Maïwenn est une réalisatrice clivante. Son nouveau long-métrage ADN mettra dos à dos deux opinions tranchées, radicales, quasi irréconciliables. D’un côté, on verra dans ce film flamboyant une démonstration narcissique et excessive de ses émois personnels ; de l’autre, on verra une artiste décomplexée, qui assume son histoire et fait de sa personne un sujet de roman et de délectation. Ici, la réalisatrice s’attaque au sujet des racines culturelles et sociales d’une famille, partagée entre des origines algériennes, asiatiques, et des accidents de parcours qui ont rajouté à la complexité de la composition familiale. Au milieu de cela, il y a cet homme, usé par Alzheimer, qui termine sa vie autour d’un ouvrage de photos, élaboré pour lui seul, où son passé se raconte au rythme de la guerre d’Algérie, de son parcours migratoire, d’un militantisme acharné en faveur des voyageurs du monde et la construction d’une famille, aussi fascinante qu’elle est extravagante, excessive.

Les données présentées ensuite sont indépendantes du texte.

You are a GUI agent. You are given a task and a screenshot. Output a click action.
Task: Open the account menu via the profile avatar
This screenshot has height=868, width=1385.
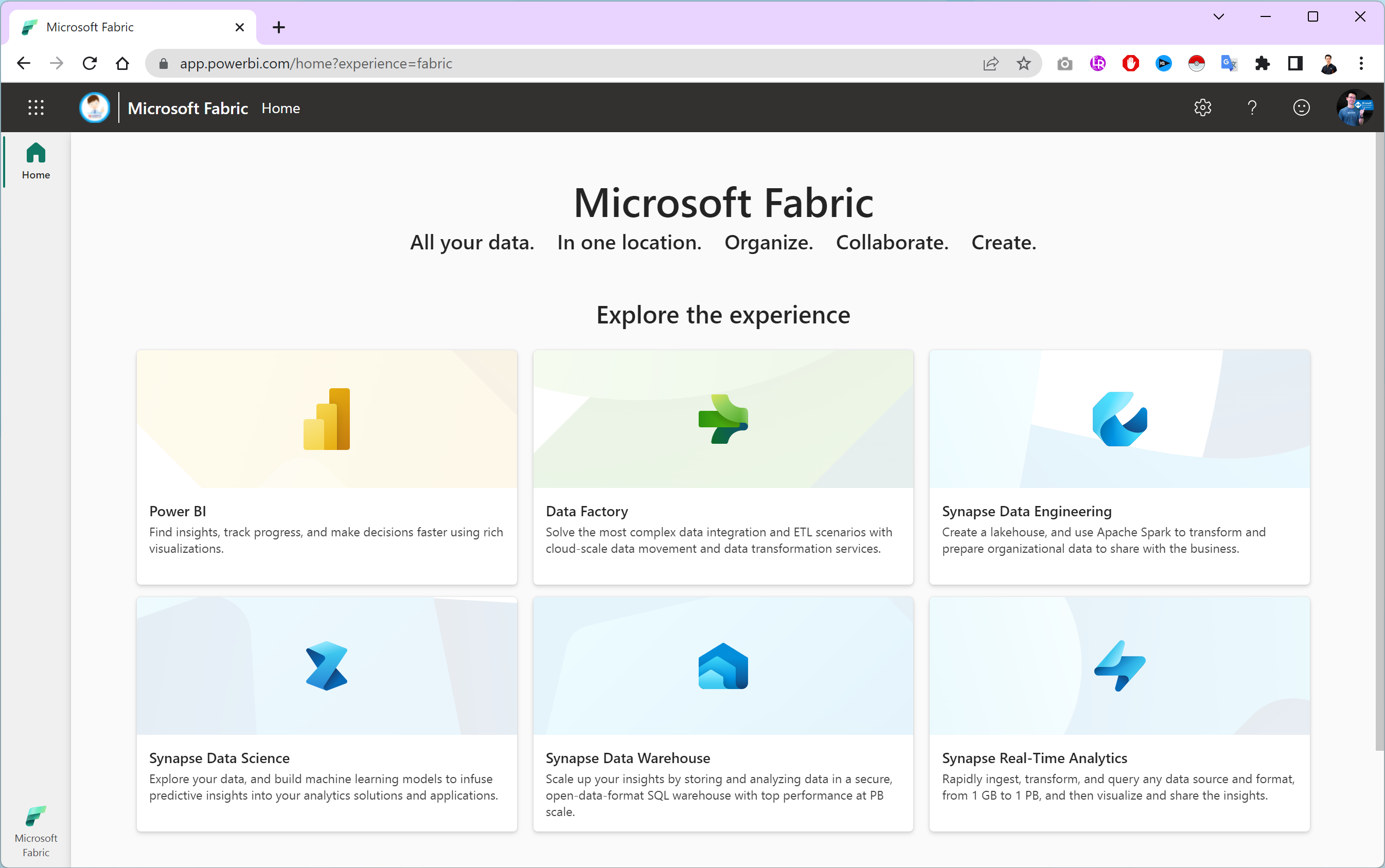(1355, 107)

Maïwenn incarne une mère de famille qui a vieilli. Elle a un grand ado et deux plus jeunes fils. La femme a pris de l’âge, prenant le soin de travestir sa peau et ses yeux de couleurs qui ne sont pas véritablement les siennes. Elle s’est abîmée dans des soubresauts de sanglots et de rires qui la contraignent à une forme d’anorexie. Le décès du grand-père résonne comme une tempête dans cet univers familial totalement déjanté, où chacun des membres se confond dans la colère, la rage, l’espièglerie et les larmes. Tout le monde en fait trop, et c’est justement le spectacle de ces excès qui rend le film absolument savoureux et attachant. La réalisatrice renverse le récit de Mon Roi, où elle-même se dépeint comme nuisible pour ses proches, aux côtés d’une mère algérienne, interprétée par une Fanny Ardant jubilatoire, tout aussi furieusement nocive.

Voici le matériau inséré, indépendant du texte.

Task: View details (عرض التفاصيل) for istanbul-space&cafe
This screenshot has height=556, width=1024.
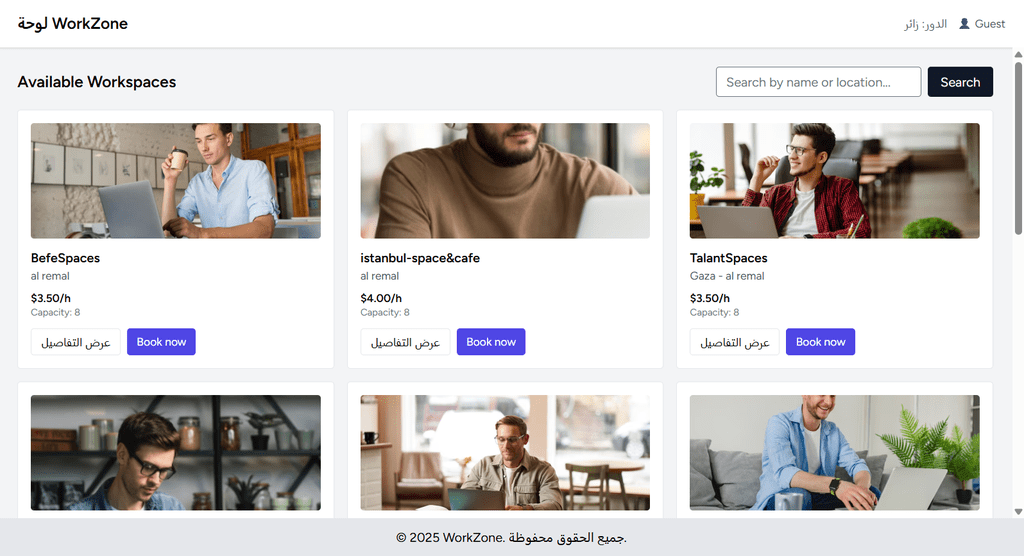Action: point(405,342)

Il y a dans ce récit l’ardeur de Polisse et de Mon Roi avec, en plus, un détachement de la réalisatrice sur elle-même tout à fait intéressant. La comédienne et cinéaste fait un pas de côté, en empruntant l’humour et le drame pour finalement raconter la difficulté d’un grand nombre d’entre nous à se trouver une identité dans la pluralité de nos racines. Maïwenn parle de l’Algérie, aussi. Le témoignage qu’elle donne de ce pays trahit avec force la blessure encore béante d’une guerre qui continue de hanter son peuple. Elle décrit les enjeux de l’identification à la religion musulmane comme un paravent à l’impossibilité d’être soi quand on est français, et en même temps issu d’un pays aussi pluriel et accidenté que l’Algérie. Maïwenn met en scène ses contradictions culturelles, se moquant de la bourgeoise parisienne qu’elle est, tout en nous rappelant que nous ne nous définissons pas seulement par notre appartenance sociale, mais surtout par nos héritages culturels pluriels.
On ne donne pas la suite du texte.